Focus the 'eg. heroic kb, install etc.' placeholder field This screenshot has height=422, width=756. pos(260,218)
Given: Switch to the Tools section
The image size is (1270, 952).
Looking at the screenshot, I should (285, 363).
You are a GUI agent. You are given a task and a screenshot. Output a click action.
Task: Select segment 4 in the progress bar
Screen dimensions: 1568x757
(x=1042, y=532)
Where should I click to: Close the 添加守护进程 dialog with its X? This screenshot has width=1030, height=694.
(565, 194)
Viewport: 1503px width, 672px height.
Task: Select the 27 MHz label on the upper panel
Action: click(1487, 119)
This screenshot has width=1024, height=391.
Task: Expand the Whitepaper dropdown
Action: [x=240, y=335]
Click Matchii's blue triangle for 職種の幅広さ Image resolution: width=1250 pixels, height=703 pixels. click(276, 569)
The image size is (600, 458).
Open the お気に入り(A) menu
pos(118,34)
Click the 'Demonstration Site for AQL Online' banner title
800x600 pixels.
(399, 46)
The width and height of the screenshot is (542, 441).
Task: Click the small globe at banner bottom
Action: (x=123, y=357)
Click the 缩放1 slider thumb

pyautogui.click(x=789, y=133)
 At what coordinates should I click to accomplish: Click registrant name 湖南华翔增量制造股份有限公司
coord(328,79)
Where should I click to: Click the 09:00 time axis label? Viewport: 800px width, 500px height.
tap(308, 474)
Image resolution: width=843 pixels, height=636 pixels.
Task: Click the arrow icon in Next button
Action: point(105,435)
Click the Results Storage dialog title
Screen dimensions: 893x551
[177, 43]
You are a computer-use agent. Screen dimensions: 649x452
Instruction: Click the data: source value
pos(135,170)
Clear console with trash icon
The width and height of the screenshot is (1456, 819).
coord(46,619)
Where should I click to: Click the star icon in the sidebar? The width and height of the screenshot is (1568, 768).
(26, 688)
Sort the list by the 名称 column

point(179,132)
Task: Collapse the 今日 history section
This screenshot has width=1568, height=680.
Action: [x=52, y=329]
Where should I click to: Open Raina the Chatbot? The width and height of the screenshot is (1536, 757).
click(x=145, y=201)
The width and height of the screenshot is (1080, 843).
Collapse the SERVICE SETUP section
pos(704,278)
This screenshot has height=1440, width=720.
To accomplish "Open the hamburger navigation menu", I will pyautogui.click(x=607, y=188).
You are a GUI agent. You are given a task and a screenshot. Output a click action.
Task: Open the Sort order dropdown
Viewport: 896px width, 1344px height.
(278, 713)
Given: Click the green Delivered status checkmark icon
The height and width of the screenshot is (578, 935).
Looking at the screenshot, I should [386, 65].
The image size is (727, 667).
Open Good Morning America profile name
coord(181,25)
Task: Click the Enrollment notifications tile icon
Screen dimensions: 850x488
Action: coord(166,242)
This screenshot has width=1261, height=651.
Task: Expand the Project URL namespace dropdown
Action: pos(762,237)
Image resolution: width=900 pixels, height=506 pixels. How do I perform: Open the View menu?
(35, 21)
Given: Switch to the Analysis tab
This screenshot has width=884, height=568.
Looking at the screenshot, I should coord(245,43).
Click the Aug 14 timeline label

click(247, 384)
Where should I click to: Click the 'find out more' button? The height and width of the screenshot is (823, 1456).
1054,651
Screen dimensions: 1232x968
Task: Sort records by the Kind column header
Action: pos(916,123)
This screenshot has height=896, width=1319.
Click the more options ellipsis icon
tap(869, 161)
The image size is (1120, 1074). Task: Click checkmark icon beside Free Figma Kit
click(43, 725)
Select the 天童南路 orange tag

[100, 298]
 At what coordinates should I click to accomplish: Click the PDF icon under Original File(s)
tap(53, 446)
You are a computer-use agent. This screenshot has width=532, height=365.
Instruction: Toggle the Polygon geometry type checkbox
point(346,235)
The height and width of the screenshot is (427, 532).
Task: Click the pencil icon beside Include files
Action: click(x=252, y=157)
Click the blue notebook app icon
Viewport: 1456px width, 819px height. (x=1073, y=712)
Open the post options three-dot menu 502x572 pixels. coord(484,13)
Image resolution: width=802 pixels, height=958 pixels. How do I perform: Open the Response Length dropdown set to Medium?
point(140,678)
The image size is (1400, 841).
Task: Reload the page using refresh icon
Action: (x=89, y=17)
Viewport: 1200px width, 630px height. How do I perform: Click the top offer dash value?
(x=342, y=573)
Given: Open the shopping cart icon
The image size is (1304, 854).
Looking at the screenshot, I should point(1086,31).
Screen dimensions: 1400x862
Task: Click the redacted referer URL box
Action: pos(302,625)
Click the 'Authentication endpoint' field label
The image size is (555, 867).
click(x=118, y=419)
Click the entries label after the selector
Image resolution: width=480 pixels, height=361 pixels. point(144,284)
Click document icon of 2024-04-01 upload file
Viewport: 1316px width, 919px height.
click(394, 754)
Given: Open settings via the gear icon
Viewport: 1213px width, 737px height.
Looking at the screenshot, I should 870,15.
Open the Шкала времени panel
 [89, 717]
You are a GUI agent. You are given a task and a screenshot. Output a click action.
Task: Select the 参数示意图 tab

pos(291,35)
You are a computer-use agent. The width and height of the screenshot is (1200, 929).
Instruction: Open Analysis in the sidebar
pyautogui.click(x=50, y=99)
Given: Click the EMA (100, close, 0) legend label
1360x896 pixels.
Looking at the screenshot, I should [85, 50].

#####

▶ [Task to carry out]:
Rewrite all the records, substituting "Goal" for every occurrence of "Instruction" and leaving everything else unchanged.

▶ [Solution for this problem]:
Focus the 'eg. heroic kb, install etc.' placeholder field This screenshot has height=422, width=756. pos(260,218)
Given: Switch to the Tools section
The image size is (1270, 952).
Looking at the screenshot, I should (285, 363).
You are a GUI agent. You are given a task and a screenshot. Output a click action.
Task: Select segment 4 in the progress bar
Screen dimensions: 1568x757
(x=1042, y=532)
Where should I click to: Close the 添加守护进程 dialog with its X? This screenshot has width=1030, height=694.
(565, 194)
Viewport: 1503px width, 672px height.
Task: Select the 27 MHz label on the upper panel
Action: click(1487, 119)
This screenshot has width=1024, height=391.
Task: Expand the Whitepaper dropdown
Action: [x=240, y=335]
Click Matchii's blue triangle for 職種の幅広さ Image resolution: width=1250 pixels, height=703 pixels. click(276, 569)
The image size is (600, 458).
Open the お気に入り(A) menu
pos(118,34)
Click the 'Demonstration Site for AQL Online' banner title
800x600 pixels.
(399, 46)
The width and height of the screenshot is (542, 441).
Task: Click the small globe at banner bottom
Action: (x=123, y=357)
Click the 缩放1 slider thumb

pyautogui.click(x=789, y=133)
 At what coordinates should I click to accomplish: Click registrant name 湖南华翔增量制造股份有限公司
coord(328,79)
Where should I click to: Click the 09:00 time axis label? Viewport: 800px width, 500px height.
tap(308, 474)
Image resolution: width=843 pixels, height=636 pixels.
Task: Click the arrow icon in Next button
Action: point(105,435)
Click the Results Storage dialog title
Screen dimensions: 893x551
[177, 43]
You are a computer-use agent. Screen dimensions: 649x452
Goal: Click the data: source value
pos(135,170)
Clear console with trash icon
The width and height of the screenshot is (1456, 819).
coord(46,619)
Where should I click to: Click the star icon in the sidebar? The width and height of the screenshot is (1568, 768).
(26, 688)
Sort the list by the 名称 column

point(179,132)
Task: Collapse the 今日 history section
This screenshot has width=1568, height=680.
Action: [x=52, y=329]
Where should I click to: Open Raina the Chatbot? The width and height of the screenshot is (1536, 757).
click(x=145, y=201)
The width and height of the screenshot is (1080, 843).
Collapse the SERVICE SETUP section
pos(704,278)
This screenshot has height=1440, width=720.
To accomplish "Open the hamburger navigation menu", I will pyautogui.click(x=607, y=188).
You are a GUI agent. You are given a task and a screenshot. Output a click action.
Task: Open the Sort order dropdown
Viewport: 896px width, 1344px height.
(278, 713)
Given: Click the green Delivered status checkmark icon
The height and width of the screenshot is (578, 935).
Looking at the screenshot, I should [386, 65].
The image size is (727, 667).
Open Good Morning America profile name
coord(181,25)
Task: Click the Enrollment notifications tile icon
Screen dimensions: 850x488
Action: coord(166,242)
This screenshot has width=1261, height=651.
Task: Expand the Project URL namespace dropdown
Action: pos(762,237)
Image resolution: width=900 pixels, height=506 pixels. How do I perform: Open the View menu?
(35, 21)
Given: Switch to the Analysis tab
This screenshot has width=884, height=568.
Looking at the screenshot, I should coord(245,43).
Click the Aug 14 timeline label

click(247, 384)
Where should I click to: Click the 'find out more' button? The height and width of the screenshot is (823, 1456).
1054,651
Screen dimensions: 1232x968
Task: Sort records by the Kind column header
Action: pos(916,123)
This screenshot has height=896, width=1319.
Click the more options ellipsis icon
tap(869, 161)
The image size is (1120, 1074). Task: Click checkmark icon beside Free Figma Kit
click(43, 725)
Select the 天童南路 orange tag

[100, 298]
 At what coordinates should I click to accomplish: Click the PDF icon under Original File(s)
tap(53, 446)
You are a computer-use agent. This screenshot has width=532, height=365.
Goal: Toggle the Polygon geometry type checkbox
point(346,235)
The height and width of the screenshot is (427, 532).
Task: Click the pencil icon beside Include files
Action: click(x=252, y=157)
Click the blue notebook app icon
Viewport: 1456px width, 819px height. (x=1073, y=712)
Open the post options three-dot menu 502x572 pixels. coord(484,13)
Image resolution: width=802 pixels, height=958 pixels. How do I perform: Open the Response Length dropdown set to Medium?
point(140,678)
The image size is (1400, 841).
Task: Reload the page using refresh icon
Action: (x=89, y=17)
Viewport: 1200px width, 630px height. How do I perform: Click the top offer dash value?
(x=342, y=573)
Given: Open the shopping cart icon
The image size is (1304, 854).
Looking at the screenshot, I should point(1086,31).
Screen dimensions: 1400x862
Task: Click the redacted referer URL box
Action: pos(302,625)
Click the 'Authentication endpoint' field label
The image size is (555, 867).
click(x=118, y=419)
Click the entries label after the selector
Image resolution: width=480 pixels, height=361 pixels. point(144,284)
Click document icon of 2024-04-01 upload file
Viewport: 1316px width, 919px height.
click(394, 754)
Given: Open settings via the gear icon
Viewport: 1213px width, 737px height.
Looking at the screenshot, I should 870,15.
Open the Шкала времени panel
 [89, 717]
You are a GUI agent. You are given a task and a screenshot. Output a click action.
Task: Select the 参数示意图 tab

pos(291,35)
You are a computer-use agent. The width and height of the screenshot is (1200, 929).
Goal: Open Analysis in the sidebar
pyautogui.click(x=50, y=99)
Given: Click the EMA (100, close, 0) legend label
1360x896 pixels.
Looking at the screenshot, I should [85, 50].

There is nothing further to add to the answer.